Another week, another controversial Spurs match. Once again Tottenham have been felled by the mighty Blackpool. True Defoe made sure we still retain a miniscule chance of beating Man City and Liverpool to 4th place, the latter will be possible only if Danny Murphy’s Fulham stick it to the Merseysiders.
Back to Tottenham. The day began great, Everton deservedly beat City and Tottenham needed to seize the initiative and thrash the Tangerines. But up stepped referee Lee Probert and allowed the visitors to maul the home team, and that’s putting it mildly. Even a neutral could see that the Blackpool players were getting away with bad fouls. It didn’t help that Alan Curbishley praised Probert for his performance. I know I shouldn’t be taking the former West ham manager seriously at all, but that’s how outraged I feel.
Charlie Adam has been exposed as a thug. If he’s put Gareth Bale out for the season, he’s a dead man. If he’s broken Bale’s foot, I hope he gets a taste of his own medicine in next week’s fixture; he’s one man I don’t want to see on a football pitch ever again.
One day Hurelho Gomes will reveal to the world how his brain works. One moment his saves brilliantly from Adam’s first penalty after Dawson had been clearly pushed in the back as that bastard Probert looked the other way. But then the bumbling Brazilian collides into Taylor-Fletcher, although it looked like a dive to me. We were plain lucky that Defoe scored his 101st league goal to equalise although there were plenty of chances to win it too.

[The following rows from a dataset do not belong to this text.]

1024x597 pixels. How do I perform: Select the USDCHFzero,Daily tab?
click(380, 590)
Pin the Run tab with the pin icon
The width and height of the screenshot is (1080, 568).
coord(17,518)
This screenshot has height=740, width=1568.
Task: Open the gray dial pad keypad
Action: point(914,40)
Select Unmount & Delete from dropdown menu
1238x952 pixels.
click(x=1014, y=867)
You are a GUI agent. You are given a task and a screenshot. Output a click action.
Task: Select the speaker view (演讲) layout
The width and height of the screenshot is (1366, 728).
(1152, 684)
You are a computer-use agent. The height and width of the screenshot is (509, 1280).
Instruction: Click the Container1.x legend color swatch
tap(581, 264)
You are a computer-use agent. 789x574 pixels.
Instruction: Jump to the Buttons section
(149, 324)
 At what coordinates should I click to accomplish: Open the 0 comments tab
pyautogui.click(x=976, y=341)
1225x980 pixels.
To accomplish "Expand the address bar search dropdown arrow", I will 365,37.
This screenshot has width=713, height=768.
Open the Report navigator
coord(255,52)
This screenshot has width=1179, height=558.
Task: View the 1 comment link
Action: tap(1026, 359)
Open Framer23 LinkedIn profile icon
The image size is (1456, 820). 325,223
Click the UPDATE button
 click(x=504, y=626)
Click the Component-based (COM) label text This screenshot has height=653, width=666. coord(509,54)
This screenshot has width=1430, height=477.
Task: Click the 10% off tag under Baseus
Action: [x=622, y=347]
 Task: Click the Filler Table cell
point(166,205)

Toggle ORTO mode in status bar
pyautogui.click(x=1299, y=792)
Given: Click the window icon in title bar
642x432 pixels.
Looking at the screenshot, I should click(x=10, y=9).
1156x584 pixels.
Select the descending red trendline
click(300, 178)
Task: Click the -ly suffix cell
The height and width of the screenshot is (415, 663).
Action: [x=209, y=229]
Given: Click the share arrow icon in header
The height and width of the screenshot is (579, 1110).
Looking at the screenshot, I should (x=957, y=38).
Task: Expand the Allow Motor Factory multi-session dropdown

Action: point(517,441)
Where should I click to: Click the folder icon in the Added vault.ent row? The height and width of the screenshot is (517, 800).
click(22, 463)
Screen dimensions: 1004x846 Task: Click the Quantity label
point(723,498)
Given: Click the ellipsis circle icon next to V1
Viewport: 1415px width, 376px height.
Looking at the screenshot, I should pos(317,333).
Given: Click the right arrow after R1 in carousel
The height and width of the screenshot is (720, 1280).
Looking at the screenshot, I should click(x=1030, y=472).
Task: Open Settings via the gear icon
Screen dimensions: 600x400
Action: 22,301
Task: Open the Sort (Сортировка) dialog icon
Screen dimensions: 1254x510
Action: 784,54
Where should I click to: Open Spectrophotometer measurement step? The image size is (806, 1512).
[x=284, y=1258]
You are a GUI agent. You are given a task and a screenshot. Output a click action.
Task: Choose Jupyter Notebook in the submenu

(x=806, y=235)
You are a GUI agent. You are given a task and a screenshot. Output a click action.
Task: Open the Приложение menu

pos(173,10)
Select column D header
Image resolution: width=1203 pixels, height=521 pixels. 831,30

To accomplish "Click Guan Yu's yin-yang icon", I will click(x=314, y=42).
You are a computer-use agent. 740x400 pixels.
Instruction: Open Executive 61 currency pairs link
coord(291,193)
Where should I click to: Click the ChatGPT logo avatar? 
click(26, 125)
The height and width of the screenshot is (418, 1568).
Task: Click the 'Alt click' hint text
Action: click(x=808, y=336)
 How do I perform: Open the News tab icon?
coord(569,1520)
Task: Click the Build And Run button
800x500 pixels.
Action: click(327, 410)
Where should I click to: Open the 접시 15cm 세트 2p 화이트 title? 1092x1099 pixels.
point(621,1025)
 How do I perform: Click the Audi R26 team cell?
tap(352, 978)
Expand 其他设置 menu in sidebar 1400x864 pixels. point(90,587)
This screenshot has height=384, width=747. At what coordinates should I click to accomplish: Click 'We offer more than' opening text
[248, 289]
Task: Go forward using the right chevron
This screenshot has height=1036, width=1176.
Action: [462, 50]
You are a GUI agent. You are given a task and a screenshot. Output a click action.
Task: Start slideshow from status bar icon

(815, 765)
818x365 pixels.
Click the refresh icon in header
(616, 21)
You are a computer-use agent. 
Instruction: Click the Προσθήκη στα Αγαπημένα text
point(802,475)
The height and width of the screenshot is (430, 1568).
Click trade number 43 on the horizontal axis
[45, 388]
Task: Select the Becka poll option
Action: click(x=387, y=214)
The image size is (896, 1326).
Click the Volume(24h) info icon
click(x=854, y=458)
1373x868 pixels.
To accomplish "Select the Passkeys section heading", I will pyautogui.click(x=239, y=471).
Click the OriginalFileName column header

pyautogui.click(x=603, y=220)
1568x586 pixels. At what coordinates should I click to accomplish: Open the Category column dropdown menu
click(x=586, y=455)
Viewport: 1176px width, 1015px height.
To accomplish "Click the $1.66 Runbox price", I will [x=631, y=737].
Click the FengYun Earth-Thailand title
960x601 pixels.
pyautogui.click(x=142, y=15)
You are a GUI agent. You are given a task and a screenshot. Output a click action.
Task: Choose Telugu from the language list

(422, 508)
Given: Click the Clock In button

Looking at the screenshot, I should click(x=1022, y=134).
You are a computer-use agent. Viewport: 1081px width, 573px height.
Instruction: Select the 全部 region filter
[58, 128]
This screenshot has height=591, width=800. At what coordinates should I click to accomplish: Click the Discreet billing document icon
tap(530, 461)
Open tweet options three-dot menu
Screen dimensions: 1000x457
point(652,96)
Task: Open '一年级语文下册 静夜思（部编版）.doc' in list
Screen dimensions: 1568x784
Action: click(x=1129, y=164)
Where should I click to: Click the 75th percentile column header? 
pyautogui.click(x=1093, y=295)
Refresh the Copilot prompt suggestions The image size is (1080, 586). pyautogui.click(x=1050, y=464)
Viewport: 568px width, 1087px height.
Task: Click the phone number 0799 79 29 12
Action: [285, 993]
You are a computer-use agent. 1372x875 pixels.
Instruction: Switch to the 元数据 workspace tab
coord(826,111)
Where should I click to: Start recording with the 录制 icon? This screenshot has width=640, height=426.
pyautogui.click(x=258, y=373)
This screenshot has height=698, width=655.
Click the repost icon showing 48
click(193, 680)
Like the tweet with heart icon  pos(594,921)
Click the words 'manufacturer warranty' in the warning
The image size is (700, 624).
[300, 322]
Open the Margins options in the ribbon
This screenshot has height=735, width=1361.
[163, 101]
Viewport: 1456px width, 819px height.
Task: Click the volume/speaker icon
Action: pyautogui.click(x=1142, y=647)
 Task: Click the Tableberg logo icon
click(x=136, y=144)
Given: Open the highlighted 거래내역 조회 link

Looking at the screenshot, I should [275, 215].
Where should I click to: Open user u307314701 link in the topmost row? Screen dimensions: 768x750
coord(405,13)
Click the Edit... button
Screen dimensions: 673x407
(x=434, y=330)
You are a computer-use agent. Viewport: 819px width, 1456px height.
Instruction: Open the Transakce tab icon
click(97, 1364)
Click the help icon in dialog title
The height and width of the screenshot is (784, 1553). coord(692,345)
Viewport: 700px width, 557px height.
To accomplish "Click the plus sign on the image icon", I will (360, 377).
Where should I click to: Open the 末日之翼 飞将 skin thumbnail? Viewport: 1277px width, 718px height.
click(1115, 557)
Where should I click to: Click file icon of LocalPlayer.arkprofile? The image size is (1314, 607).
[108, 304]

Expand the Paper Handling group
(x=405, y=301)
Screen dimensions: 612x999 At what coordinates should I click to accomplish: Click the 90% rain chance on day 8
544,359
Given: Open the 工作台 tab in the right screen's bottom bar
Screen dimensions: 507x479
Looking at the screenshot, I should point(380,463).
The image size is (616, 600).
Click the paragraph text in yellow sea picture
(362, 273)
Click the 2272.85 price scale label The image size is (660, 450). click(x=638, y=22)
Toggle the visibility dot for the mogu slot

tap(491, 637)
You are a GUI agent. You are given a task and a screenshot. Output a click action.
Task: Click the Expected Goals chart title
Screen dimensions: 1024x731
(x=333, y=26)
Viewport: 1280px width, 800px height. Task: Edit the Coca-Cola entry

In the end, we passed and passed and passed the ball to no end and thanks to some lousy finishing, a puzzling inability and unwillingness to score, unbelievable heroics from Gomes, Blackpool’s lets-break-some-legs gameplay and Probert’s blindfold took the game away from us and set it up nicely for City to rest on their superior goal difference should Spurs win their last three games. Once again, we threw it away.